**SUPPLIED PASSAGE**

I Am Not a Buddhist, Yet These Are the Wisest Words I Have Ever Heard
From the time my dad turned 50, he used to tell me and my two brothers, “Time goes by too fast.”
None of us paid the comment much attention back then, as we were all in our twenties and building our personal and professional lives. We could neither attend to “getting old” nor “older,” and yet my father repeated this over the years like a mantra. He didn’t preach it at all, but when we had serious conversations that statement was invariably in the mix.
My father is dead now. He passed away at 70 of a liver disease. He only drank maybe three glasses of cheap wine a year on the occasional Jewish holiday. He did not drink otherwise, nor did he do any illicit drugs.
He did, though, pop the Tylenol when he suffered from headaches. He also, with my middle brother, escaped debris during September 11 when he worked on Wall Street.
He went to his grave blaming the ash and toxins in the air from that tragedy for his condition.
Regardless of underlying cause, he was 70 years old.
He was only 70 years old.
And he was no longer here.
I will be 56 in less than 24 hours. My wife is older. Last week, another friend passed. He had been in hospice and my wife and I visited him two days before he had taken his final breath. I spoke on the phone with a mutual friend who had just turned 70 and we could not believe where the years went.
My father was right all along.
I am doing what I can to stay healthy. I dropped a bunch of weight, and my turn to eating vegan for health reasons nearly a decade ago enabled me to stop taking my high blood pressure and cholesterol medications. (Though it has worked wonders for me, I am not convinced veganism is an appropriate lifestyle choice for everyone.)

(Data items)

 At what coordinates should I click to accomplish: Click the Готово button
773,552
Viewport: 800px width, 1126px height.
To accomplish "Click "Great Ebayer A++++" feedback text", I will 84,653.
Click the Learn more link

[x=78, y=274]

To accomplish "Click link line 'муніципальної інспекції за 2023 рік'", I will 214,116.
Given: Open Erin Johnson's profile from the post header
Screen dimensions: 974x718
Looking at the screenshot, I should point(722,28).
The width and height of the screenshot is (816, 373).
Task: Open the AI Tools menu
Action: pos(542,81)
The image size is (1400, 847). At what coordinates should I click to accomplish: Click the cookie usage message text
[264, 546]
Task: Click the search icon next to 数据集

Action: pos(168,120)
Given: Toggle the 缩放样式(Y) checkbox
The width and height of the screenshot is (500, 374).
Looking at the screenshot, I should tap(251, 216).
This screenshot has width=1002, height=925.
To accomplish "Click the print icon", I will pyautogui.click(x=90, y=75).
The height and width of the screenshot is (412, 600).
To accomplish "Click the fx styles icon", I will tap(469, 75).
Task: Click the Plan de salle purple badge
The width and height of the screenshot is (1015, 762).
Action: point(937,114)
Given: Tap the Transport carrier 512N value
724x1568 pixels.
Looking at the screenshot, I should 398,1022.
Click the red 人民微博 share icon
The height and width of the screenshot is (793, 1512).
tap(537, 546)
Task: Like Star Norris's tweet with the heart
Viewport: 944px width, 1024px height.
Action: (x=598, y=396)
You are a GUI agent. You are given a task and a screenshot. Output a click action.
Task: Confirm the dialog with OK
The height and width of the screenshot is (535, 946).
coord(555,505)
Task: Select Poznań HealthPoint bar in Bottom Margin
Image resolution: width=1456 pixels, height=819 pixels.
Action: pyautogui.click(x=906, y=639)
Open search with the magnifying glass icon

**TASK DETAILS**
Edit the essay about the writer's father, giving everything from "My father is" down to "the years went." again with "Tylenol" replaced by "aspirin".

**WRITTEN SOLUTION**
My father is dead now. He passed away at 70 of a liver disease. He only drank maybe three glasses of cheap wine a year on the occasional Jewish holiday. He did not drink otherwise, nor did he do any illicit drugs.
He did, though, pop the aspirin when he suffered from headaches. He also, with my middle brother, escaped debris during September 11 when he worked on Wall Street.
He went to his grave blaming the ash and toxins in the air from that tragedy for his condition.
Regardless of underlying cause, he was 70 years old.
He was only 70 years old.
And he was no longer here.
I will be 56 in less than 24 hours. My wife is older. Last week, another friend passed. He had been in hospice and my wife and I visited him two days before he had taken his final breath. I spoke on the phone with a mutual friend who had just turned 70 and we could not believe where the years went.